[Start of Stored rows]

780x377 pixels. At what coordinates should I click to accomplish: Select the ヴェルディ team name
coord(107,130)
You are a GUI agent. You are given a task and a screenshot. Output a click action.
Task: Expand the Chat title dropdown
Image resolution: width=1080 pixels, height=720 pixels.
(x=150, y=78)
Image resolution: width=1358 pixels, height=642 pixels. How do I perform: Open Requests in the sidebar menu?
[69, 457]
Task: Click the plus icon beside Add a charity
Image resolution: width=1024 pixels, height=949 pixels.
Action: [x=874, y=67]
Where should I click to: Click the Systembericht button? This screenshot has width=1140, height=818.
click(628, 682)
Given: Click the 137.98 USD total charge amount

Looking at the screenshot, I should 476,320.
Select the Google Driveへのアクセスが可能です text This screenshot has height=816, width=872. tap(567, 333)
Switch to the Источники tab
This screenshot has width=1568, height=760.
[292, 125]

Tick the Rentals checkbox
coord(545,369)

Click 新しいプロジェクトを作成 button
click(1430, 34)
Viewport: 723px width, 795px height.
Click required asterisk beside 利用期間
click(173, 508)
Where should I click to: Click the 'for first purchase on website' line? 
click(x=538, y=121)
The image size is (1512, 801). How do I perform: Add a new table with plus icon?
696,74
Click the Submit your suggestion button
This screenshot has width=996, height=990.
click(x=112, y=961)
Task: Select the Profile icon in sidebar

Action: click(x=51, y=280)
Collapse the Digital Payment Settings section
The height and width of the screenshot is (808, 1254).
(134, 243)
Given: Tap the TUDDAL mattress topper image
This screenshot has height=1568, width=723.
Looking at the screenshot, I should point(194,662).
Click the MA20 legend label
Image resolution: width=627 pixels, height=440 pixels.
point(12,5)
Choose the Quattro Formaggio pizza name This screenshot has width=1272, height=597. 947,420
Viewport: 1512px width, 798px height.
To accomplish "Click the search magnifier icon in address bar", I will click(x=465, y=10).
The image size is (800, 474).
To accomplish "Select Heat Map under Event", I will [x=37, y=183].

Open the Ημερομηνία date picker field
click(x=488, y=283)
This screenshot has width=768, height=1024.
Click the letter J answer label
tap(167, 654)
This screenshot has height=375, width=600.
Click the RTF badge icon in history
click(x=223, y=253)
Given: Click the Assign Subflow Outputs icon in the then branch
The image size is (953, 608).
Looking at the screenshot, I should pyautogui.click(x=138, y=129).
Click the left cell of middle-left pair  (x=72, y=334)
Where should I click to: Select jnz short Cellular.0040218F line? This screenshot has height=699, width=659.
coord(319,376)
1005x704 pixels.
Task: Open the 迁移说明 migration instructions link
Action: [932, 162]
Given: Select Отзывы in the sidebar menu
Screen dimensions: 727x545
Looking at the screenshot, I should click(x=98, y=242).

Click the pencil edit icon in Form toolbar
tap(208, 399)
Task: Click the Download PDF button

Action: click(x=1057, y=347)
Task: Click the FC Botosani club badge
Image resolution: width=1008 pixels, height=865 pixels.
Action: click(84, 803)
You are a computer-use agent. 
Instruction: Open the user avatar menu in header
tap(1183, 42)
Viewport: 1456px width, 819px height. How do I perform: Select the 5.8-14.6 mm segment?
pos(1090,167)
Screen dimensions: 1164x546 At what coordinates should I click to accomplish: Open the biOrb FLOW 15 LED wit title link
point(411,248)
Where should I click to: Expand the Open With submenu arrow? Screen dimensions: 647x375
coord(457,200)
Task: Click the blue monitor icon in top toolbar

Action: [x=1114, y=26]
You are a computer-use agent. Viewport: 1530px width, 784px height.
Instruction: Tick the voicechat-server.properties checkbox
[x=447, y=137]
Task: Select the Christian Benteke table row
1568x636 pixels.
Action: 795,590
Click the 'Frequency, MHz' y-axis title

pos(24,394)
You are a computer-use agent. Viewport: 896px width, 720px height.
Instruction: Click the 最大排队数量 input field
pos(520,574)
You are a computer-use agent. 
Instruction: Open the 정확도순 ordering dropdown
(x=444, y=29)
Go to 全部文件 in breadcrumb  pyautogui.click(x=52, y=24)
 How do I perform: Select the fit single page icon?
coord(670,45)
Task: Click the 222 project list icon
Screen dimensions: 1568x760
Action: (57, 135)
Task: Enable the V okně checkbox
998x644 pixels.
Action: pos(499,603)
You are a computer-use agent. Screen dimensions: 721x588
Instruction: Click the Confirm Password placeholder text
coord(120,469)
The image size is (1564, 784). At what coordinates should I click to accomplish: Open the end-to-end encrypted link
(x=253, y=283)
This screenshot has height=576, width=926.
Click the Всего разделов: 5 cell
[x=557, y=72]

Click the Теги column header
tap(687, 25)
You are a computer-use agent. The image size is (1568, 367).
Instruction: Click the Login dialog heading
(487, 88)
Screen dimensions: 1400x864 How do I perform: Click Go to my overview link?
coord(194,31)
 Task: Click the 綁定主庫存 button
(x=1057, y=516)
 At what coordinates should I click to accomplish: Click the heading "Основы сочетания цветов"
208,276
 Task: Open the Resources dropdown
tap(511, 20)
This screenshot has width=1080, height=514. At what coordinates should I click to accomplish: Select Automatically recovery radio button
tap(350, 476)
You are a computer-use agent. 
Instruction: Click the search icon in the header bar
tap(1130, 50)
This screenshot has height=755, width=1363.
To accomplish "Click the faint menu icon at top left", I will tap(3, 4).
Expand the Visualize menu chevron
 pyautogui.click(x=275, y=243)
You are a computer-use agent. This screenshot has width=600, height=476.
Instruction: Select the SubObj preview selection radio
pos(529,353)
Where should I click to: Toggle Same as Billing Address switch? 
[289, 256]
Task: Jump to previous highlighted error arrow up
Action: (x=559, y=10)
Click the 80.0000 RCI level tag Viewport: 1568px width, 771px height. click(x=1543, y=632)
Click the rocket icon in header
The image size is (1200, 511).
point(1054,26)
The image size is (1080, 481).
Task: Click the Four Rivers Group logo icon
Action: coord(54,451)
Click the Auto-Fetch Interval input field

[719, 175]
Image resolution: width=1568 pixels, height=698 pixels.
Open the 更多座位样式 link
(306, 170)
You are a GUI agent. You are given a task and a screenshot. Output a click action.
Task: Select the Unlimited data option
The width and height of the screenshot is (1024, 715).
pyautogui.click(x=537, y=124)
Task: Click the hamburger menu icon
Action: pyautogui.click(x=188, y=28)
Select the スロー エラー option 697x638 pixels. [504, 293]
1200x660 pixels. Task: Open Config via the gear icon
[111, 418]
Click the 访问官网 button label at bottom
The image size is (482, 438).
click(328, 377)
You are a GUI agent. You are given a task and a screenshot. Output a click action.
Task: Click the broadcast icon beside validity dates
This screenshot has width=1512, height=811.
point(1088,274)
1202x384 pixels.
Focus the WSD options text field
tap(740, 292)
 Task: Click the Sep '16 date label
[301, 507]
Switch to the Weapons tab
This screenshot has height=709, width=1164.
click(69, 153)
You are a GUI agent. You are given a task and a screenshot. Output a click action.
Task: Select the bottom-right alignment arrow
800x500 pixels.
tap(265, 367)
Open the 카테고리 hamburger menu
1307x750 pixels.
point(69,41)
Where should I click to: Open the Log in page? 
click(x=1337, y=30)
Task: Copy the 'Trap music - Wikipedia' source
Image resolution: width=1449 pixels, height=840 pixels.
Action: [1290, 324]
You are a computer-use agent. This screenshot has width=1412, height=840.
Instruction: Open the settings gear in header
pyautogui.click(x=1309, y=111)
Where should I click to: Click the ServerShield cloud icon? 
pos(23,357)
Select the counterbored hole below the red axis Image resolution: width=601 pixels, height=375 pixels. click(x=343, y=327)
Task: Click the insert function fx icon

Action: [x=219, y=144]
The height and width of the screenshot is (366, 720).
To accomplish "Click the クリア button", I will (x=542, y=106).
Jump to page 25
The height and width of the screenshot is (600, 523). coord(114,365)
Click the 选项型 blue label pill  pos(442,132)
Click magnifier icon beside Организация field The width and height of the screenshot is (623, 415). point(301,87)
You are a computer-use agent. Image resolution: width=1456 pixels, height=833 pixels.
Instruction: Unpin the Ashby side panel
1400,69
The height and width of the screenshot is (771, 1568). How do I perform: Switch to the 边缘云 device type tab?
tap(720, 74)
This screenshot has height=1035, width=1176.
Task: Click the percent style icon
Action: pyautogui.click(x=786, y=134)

[End of Stored rows]

▸ **Goal**
Repeat the items word for word, from their very first line through the line containing "(x=150, y=78)", including that line.

▸ **Correct response**
780x377 pixels. At what coordinates should I click to accomplish: Select the ヴェルディ team name
coord(107,130)
You are a GUI agent. You are given a task and a screenshot. Output a click action.
Task: Expand the Chat title dropdown
Image resolution: width=1080 pixels, height=720 pixels.
(x=150, y=78)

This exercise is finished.